BEGIN Data
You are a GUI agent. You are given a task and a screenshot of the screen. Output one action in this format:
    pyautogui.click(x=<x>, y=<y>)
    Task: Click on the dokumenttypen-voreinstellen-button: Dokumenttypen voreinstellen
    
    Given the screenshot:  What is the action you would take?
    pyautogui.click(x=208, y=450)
END Data
BEGIN Data
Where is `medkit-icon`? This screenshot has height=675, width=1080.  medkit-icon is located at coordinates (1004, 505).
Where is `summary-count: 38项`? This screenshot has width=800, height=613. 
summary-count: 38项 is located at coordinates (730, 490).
END Data
BEGIN Data
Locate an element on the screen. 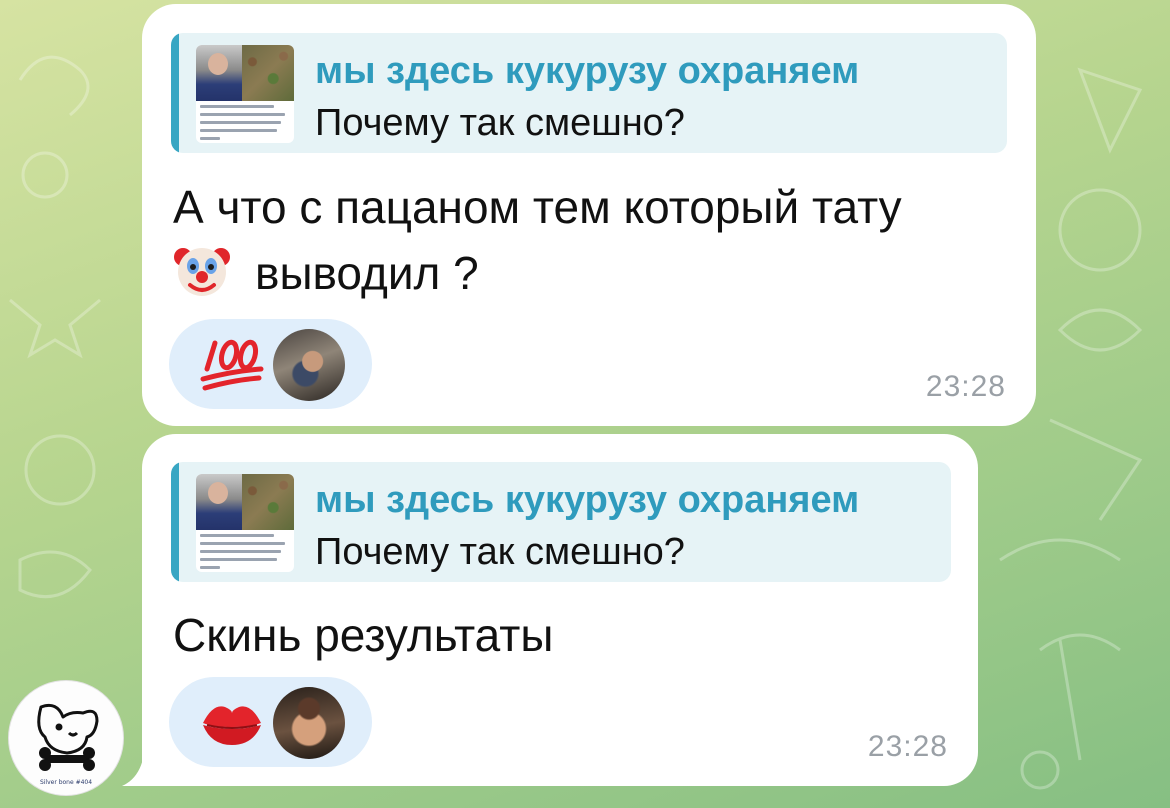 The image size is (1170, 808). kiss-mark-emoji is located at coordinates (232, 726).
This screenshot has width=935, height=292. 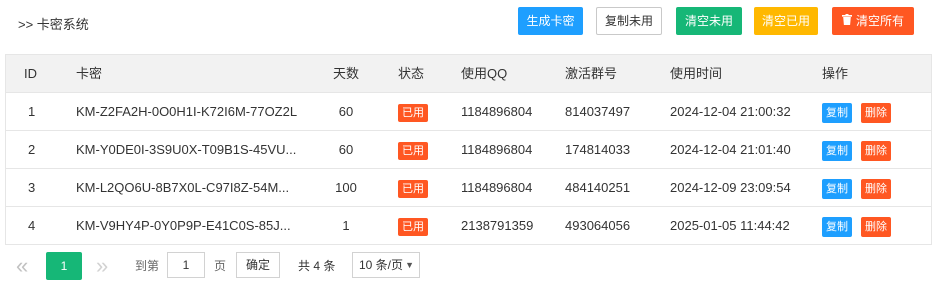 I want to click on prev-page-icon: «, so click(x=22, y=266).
END Data
Exercise: Return the stretch of records from the line containing "You are a GUI" through the line containing "pyautogui.click(x=208, y=450)", reproducing each line exactly, both end lines included.

Reply:
You are a GUI agent. You are given a task and a screenshot of the screen. Output one action in this format:
    pyautogui.click(x=<x>, y=<y>)
    Task: Click on the dokumenttypen-voreinstellen-button: Dokumenttypen voreinstellen
    
    Given the screenshot:  What is the action you would take?
    pyautogui.click(x=208, y=450)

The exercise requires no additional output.